* _Stated problem_
Update the items starting at the line containing "Where should I click to: Click the 7" and ending at the line containing "Looking at the screenshot, I should point(702,474)." by replacing "Thursday" with "Friday", leaving all else unchanged. Return only those lines.

* _Given data_

··········

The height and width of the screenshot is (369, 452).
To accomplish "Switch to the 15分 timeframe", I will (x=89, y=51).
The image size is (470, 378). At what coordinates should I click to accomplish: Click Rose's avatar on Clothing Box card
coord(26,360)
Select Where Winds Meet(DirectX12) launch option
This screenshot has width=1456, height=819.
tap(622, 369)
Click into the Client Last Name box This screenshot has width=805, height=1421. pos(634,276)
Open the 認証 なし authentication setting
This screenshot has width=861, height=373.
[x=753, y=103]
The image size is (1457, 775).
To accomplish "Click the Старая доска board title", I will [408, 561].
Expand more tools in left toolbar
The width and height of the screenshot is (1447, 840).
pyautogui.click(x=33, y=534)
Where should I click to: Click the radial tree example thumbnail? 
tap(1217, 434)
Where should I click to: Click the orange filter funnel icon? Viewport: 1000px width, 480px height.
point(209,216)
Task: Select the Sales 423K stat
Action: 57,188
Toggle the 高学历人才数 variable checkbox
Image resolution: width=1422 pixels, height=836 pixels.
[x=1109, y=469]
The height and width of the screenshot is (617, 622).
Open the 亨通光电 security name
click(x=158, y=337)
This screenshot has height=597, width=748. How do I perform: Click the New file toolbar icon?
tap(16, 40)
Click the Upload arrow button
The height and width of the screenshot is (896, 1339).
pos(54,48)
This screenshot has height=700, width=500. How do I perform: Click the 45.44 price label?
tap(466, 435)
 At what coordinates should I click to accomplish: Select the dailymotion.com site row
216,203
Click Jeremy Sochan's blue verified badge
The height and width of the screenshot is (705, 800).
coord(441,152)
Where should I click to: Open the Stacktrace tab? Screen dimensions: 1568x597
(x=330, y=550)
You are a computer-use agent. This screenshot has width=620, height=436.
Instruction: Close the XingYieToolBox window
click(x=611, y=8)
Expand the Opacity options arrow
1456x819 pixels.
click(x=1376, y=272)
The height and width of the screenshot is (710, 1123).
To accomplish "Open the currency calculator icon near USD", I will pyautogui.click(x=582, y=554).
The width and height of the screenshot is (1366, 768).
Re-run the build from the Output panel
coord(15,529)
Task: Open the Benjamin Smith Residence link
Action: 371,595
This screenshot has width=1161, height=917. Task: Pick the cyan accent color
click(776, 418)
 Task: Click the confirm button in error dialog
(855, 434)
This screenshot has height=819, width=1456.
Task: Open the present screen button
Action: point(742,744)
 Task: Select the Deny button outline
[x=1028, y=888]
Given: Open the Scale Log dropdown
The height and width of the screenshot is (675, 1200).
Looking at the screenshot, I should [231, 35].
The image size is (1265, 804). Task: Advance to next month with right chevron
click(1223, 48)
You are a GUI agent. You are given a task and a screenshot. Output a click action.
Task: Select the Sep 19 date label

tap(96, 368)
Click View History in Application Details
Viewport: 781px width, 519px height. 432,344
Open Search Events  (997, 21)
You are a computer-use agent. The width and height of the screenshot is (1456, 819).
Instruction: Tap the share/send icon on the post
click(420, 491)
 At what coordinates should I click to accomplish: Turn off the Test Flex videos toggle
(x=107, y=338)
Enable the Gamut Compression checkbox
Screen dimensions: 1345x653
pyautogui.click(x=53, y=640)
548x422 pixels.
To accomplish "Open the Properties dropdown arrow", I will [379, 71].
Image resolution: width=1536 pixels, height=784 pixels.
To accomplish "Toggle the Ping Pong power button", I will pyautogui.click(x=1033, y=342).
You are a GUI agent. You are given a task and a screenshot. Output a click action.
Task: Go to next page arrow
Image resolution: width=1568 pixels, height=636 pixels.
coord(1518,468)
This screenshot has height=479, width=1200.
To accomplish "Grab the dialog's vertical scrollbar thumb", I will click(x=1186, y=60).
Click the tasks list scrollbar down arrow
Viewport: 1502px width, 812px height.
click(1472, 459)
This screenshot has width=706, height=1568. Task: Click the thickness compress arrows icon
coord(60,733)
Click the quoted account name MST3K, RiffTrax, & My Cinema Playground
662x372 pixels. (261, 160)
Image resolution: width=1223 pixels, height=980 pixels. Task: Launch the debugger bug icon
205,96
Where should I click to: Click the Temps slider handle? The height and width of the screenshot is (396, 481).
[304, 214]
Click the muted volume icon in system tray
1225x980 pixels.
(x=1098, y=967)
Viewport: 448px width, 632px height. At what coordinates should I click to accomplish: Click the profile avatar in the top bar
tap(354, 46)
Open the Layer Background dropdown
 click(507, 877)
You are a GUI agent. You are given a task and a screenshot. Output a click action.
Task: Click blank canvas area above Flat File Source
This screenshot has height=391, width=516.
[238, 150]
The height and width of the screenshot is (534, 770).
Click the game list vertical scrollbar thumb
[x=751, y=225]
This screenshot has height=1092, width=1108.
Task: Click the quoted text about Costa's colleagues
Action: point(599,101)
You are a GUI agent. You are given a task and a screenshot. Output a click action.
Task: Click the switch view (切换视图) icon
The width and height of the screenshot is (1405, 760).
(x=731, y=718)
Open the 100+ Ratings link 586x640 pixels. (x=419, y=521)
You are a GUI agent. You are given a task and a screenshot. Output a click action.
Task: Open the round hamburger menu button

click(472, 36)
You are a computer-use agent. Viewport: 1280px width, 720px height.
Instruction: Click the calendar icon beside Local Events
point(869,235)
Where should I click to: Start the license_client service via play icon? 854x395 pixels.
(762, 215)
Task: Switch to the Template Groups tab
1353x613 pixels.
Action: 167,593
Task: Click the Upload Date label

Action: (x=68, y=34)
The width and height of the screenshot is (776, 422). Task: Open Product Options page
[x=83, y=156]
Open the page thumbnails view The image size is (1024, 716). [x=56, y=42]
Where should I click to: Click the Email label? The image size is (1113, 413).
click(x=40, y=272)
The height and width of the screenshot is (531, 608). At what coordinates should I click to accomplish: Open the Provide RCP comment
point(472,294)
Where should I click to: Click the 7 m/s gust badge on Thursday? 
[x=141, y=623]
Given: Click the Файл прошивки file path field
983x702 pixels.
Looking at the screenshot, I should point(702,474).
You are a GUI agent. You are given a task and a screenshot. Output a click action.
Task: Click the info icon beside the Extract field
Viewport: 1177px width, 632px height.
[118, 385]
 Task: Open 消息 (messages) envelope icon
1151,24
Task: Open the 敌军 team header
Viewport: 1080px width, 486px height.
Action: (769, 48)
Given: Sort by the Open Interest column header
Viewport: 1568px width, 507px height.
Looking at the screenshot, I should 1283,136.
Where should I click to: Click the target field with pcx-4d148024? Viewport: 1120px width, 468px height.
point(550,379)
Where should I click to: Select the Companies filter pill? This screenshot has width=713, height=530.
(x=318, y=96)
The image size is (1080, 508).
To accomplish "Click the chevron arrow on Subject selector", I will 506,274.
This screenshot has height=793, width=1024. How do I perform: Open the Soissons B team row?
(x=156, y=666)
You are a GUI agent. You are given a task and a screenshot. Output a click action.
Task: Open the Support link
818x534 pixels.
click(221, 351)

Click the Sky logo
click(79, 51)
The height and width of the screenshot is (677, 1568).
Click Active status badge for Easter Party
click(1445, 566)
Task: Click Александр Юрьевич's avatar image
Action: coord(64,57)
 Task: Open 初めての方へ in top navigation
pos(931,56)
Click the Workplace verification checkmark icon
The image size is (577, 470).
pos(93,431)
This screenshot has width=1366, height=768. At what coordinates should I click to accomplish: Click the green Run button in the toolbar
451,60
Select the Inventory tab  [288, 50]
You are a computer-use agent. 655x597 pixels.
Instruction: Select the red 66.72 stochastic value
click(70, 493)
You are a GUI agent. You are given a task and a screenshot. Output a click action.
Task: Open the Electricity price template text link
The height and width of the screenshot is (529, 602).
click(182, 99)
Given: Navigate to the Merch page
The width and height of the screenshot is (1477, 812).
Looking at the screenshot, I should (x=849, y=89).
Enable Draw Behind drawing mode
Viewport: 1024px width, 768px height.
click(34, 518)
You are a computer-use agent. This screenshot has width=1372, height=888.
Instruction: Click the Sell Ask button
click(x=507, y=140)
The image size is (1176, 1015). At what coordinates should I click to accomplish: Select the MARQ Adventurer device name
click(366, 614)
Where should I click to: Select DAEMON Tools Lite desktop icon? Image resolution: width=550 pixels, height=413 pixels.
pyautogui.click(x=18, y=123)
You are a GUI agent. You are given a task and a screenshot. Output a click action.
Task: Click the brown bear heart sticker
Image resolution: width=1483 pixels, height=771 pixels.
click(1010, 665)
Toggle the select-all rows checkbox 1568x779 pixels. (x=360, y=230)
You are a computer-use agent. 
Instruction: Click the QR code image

··········

* _Solution_
Where should I click to: Click the 7 m/s gust badge on Friday? 
[x=141, y=623]
Given: Click the Файл прошивки file path field
983x702 pixels.
Looking at the screenshot, I should point(702,474).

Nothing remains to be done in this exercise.